Modest Mouse switches up again with “Never F**k a Spider on the Fly”, which is spectacularly insightful. Brock takes every intellectually challenged troll who enables cancel culture to the task. He champions the idea that everyone should be allowed their opinion. He ridicules the developing idea that it is alright to go to war on Twitter over a sandwich at the deli. Pulling no punches, he reiterates the axiom that “opinions are like assholes; everyone has one”. Lyrically he states, “It doesn’t make what they don’t know right, but they really want you to know” in reference to stated opinions. The edgy goodness of the track makes it a “must be listened to track” and one of my many favourites on the release. “Leave the Light On” again exudes positivity with the idea of being welcomed and being welcoming over an Arcade Fire/Simple Minds anathematic sonic vibe. “Back to the Middle” closes out the recording with a desire that the world head back to the middle ground and not go off the rails with extremes of political partisanship. That nothing can be solved in the isolationism and extremism of either side. This endearing sendoff filled with common sense brings a close to a brilliant effort.

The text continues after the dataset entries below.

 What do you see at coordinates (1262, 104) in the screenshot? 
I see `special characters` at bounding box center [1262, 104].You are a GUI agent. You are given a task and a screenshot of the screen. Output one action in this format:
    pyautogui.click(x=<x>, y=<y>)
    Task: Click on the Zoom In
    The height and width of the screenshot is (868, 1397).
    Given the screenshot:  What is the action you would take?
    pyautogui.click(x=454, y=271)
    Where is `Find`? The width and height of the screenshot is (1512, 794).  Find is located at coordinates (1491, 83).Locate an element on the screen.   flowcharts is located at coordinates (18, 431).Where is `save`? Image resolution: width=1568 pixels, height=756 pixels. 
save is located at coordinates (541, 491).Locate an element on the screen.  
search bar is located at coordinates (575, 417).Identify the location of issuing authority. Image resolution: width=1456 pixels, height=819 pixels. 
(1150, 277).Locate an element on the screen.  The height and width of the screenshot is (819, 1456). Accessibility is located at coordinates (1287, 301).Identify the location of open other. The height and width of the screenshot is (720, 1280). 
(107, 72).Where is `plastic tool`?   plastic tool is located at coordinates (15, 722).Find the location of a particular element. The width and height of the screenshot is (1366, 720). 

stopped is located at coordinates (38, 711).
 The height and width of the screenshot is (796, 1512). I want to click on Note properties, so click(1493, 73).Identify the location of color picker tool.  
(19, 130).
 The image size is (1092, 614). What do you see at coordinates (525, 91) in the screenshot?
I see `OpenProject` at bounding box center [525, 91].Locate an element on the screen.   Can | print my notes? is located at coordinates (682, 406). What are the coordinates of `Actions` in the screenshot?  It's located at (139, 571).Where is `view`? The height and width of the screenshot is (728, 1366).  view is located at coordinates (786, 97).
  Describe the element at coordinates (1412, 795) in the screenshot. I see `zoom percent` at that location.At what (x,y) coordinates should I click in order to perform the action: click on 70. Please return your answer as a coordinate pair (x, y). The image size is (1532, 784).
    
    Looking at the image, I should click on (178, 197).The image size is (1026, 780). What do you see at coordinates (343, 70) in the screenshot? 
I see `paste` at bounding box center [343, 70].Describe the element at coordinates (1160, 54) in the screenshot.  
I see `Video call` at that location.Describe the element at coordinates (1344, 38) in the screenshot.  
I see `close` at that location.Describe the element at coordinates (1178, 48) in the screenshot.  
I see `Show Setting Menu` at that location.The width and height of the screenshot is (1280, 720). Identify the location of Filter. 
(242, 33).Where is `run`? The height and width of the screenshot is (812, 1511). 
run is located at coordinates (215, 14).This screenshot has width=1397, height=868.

Modest Mouse has always bucked the trend, and with The Golden Casket, they go positive when the rest of the world seems determined to go dystopic. Brock, ever the realist, acknowledges that the world is a shit show, but maybe with the arrival of a child and his growing older, he also realizes there is much to be grateful for in our age. Sonically Brock, along with his compatriots, have found a way to keep the elements that make Modest Mouse such a worthy band intact but also utilizes memorable hooks and their own unique quirkiness to make for an enticing album. Brock, as usual, is one of the best musical wordsmiths of our era, and at the peak of his powers on this release, as he marries his insights to just the right accompaniment. The Golden Casket is probably Modest Mouse’s most accessible album in recent years and a welcomed new release.